▶ [Data]
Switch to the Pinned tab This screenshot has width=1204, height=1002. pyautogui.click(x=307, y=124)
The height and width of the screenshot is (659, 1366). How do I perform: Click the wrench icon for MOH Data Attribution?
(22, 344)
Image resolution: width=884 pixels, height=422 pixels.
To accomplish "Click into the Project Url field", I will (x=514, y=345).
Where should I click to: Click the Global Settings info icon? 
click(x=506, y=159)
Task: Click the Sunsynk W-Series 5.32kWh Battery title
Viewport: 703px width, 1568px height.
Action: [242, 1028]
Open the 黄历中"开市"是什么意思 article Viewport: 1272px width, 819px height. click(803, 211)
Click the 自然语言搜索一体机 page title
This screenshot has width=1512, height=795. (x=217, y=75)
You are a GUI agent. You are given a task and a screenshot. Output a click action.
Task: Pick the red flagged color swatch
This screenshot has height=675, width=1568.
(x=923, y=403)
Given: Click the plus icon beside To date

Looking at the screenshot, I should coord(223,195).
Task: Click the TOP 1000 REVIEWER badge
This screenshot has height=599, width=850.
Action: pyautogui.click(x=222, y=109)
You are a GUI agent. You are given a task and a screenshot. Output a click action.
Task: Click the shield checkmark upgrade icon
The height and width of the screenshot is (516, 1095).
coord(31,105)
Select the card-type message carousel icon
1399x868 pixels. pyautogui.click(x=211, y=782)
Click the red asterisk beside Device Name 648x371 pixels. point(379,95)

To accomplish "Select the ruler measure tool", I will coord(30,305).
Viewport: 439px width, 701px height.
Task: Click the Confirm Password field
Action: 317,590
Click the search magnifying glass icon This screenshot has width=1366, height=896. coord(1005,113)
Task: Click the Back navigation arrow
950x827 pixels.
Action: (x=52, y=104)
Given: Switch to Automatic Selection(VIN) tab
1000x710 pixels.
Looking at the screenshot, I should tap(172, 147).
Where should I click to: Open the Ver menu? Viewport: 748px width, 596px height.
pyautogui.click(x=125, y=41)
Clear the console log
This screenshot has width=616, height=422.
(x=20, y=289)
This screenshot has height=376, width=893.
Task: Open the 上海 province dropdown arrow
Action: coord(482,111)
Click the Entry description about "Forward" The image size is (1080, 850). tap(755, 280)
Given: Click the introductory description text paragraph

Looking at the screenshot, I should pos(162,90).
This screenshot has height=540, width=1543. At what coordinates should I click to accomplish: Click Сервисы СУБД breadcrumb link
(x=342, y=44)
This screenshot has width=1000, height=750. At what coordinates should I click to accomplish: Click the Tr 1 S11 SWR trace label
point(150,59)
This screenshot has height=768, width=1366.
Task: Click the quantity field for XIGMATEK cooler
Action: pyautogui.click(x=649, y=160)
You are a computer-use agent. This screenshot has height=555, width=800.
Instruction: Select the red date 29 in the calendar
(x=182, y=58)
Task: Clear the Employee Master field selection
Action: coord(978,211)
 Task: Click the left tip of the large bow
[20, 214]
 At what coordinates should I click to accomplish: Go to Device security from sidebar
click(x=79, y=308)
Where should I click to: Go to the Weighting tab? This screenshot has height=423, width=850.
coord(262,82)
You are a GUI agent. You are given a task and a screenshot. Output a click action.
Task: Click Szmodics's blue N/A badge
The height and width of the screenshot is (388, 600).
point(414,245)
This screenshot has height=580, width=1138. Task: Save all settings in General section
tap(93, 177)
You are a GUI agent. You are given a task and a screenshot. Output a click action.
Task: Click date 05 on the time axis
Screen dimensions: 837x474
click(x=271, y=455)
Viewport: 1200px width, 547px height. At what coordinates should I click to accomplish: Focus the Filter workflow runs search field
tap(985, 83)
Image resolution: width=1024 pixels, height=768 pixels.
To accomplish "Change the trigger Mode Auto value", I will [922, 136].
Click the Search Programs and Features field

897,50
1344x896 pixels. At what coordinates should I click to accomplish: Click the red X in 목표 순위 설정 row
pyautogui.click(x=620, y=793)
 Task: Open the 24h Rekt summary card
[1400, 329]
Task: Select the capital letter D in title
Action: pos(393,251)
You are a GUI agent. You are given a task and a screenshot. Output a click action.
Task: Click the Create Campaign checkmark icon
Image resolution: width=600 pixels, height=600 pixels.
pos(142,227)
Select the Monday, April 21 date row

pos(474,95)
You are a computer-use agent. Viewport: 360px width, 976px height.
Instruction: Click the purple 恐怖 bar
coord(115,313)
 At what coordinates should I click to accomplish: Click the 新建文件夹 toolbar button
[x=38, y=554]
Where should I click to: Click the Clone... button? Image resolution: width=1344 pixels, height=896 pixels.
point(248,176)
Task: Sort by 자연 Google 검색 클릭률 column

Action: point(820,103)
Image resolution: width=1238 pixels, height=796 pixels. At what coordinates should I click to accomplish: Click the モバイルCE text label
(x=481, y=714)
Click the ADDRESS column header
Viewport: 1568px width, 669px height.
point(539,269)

▶ [What is expected] Lines containing the string "badge" in the material: report how many there are, with no added words.

▶ [Written answer] 2